‘Venom: The Last Dance' Targets Weak $55M-$60M Opening Weekend

For some inexplicable reason, the first two ‘Venom’ movies, distributed by Sony, were very popular with audiences. Despite middling reviews, the first one grossed $850M worldwide, while the second earned around $560M. This third chapter, titled “Venom: The Last Dance,” yet again has Tom Hardy’s Eddie/Venom on the run. It’s set to hit theaters on Friday.

Word is that “Venom: The Last Dance,” which has a $120M budget, is doing horribly in pre-sales, and that it might have a $55M-$60M opening weekend. This would easily make it the worst opening of the franchise. The only good news right now for Sony is that these numbers are much better than “Joker: Folie a Deux”. LOL.

No, seriously, Sony is no doubt wondering what’s happening here. Earlier in the year, some had speculated that “Venom: The Last Dance” could open as high as $140M. That is definitely not happening. The guru expert over at Box Office Theory is even predicting a sub $50M opening weekend. Grim stuff.

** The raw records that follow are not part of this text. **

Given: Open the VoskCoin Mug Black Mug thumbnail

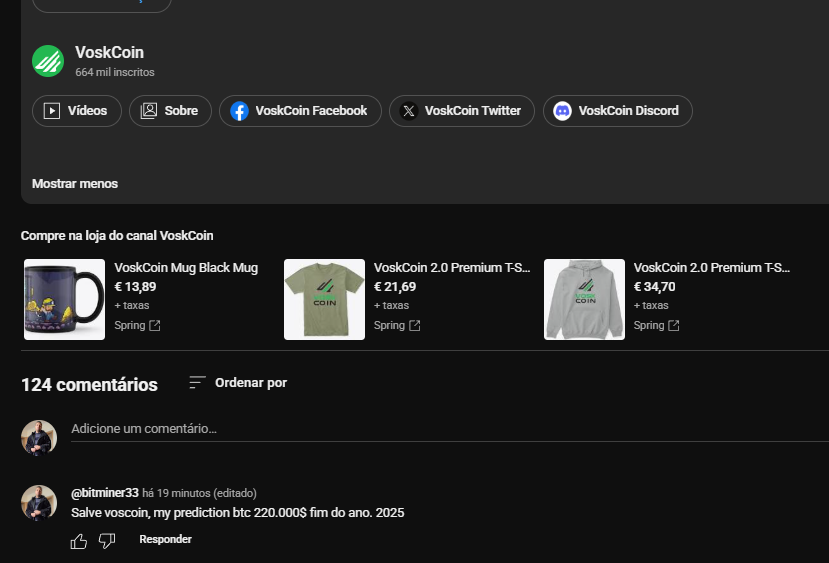Looking at the screenshot, I should coord(65,299).
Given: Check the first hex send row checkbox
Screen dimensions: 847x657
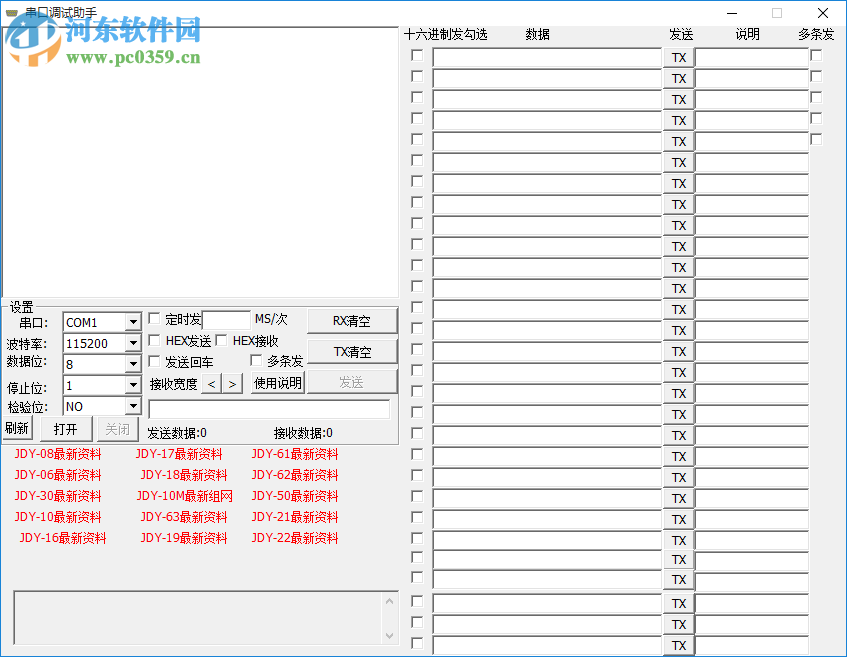Looking at the screenshot, I should [417, 56].
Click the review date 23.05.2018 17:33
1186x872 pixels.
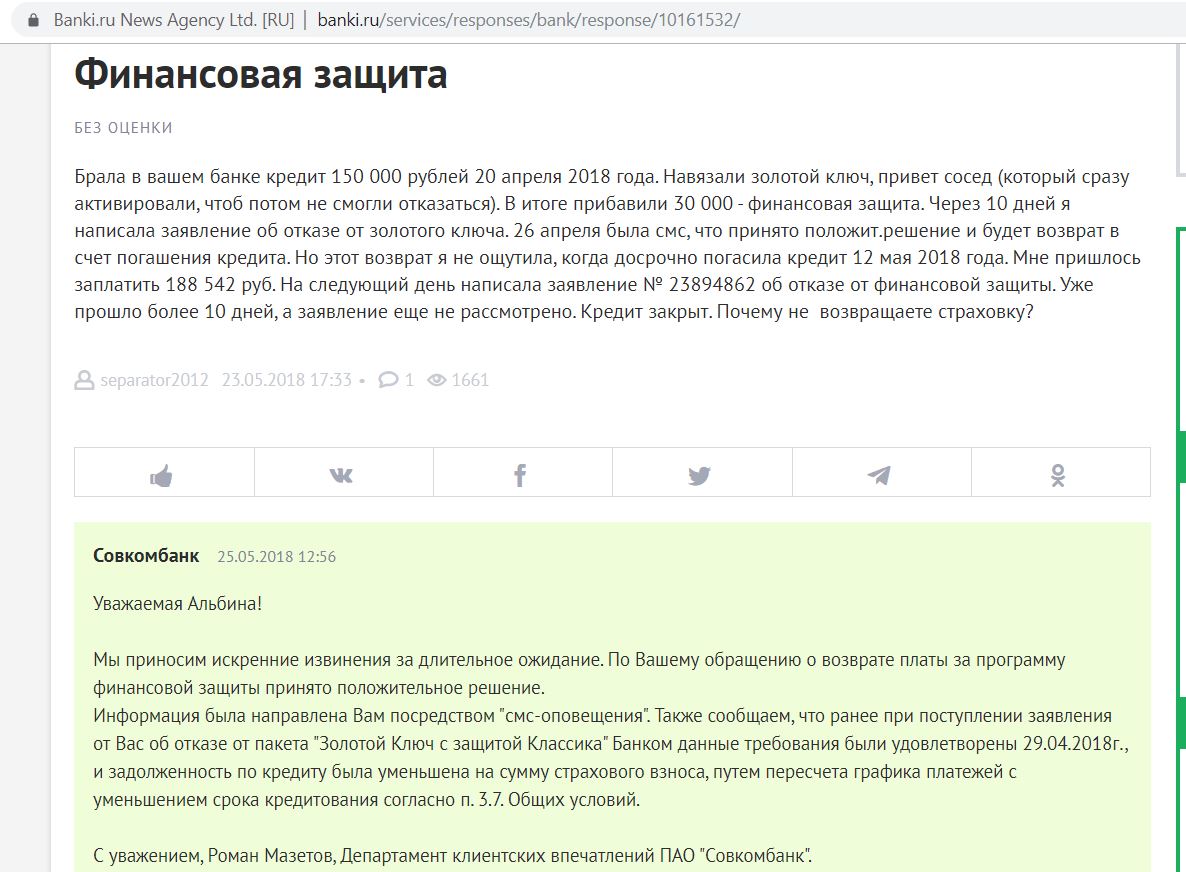(286, 380)
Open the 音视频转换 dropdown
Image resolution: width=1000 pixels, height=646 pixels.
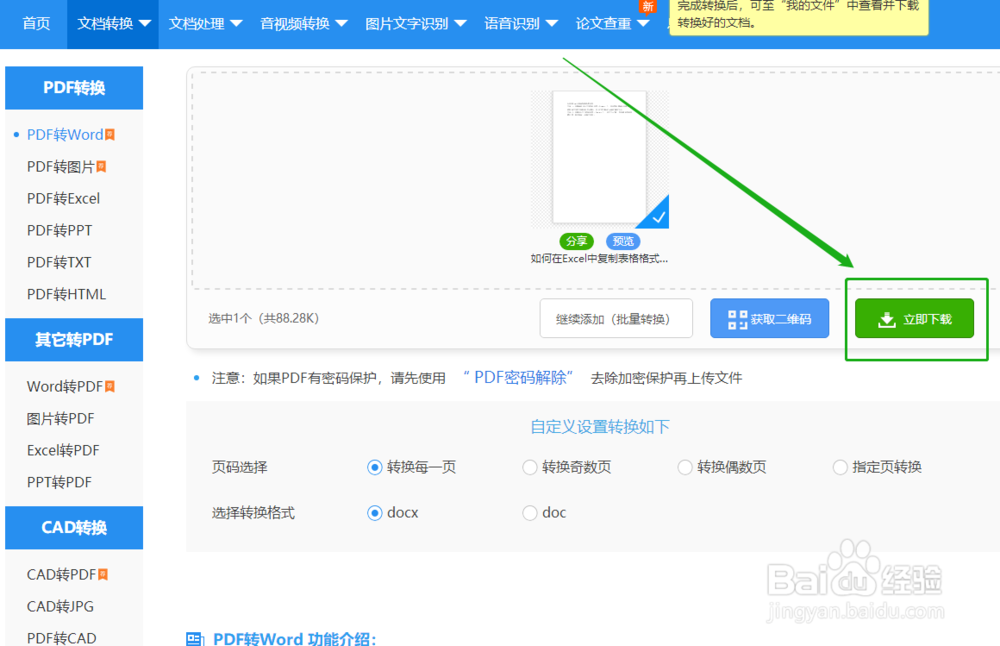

Have movie audiences soured on Venom? This could also be yet another sign of “superhero fatigue”, which, as I’ve repeatedly stated, is real. Sure, you have the big names still bringing in the money (Batman, Superman, Avengers, Deadpool), but any other superhero now stands the chance of being completely brushed off by audiences.

It’s not just ‘fatigue’ that’s to blame for the poor numbers that might lay ahead for ‘Venom 3.’ Sony is coming off the stench of “Morbius” and “Madame Web,” and they’ve had the trailer for their upcoming “Kraven the Hunter” relentlessly mocked online. The Sony superhero brand is currently toxic, and maybe Venom is being connected to all of that baggage.

The “superhero movie” peaked with 2008’s “The Dark Knight.” There was also a nice stretch of films in the 2010s — I’m thinking “Captain America: The Winter Soldier” and “Avengers: Endgame”, but ever since 'Endgame', it has indeed been a struggle for Marvel, DC and Sony to make a good movie. I don’t think I’ve liked a single one of them.

It’s no stretch to believe that, just by looking at recent box-office numbers, the movie zeitgeist has changed. Superhero movies have become less of a dominant force. The DCEU completely crumbled. Critics have been souring on them as well. The glowing reviews have turned into pans.

What’s changed is that people appear to have suddenly noticed that these movies are not that good. They regret surrendering many hours of the only life they’ll ever live to “The Marvels,” “The Eternals,” “Black Adam,” “The New Mutants,” “Blue Beetle,” “The Flash,” “Morbius,” “Madame Web,” “Ant-Man and The Wasp: Quantamania” and “Shazam! Fury of the Gods.”

It all makes you wonder if James Gunn’s DCU will be a success and if the hundreds of millions that Disney/Marvel have spent on upcoming projects such as “Captain America: Brave New World,” “Thunderbolts,” and “Fantastic Four” will end up epically backfiring on them.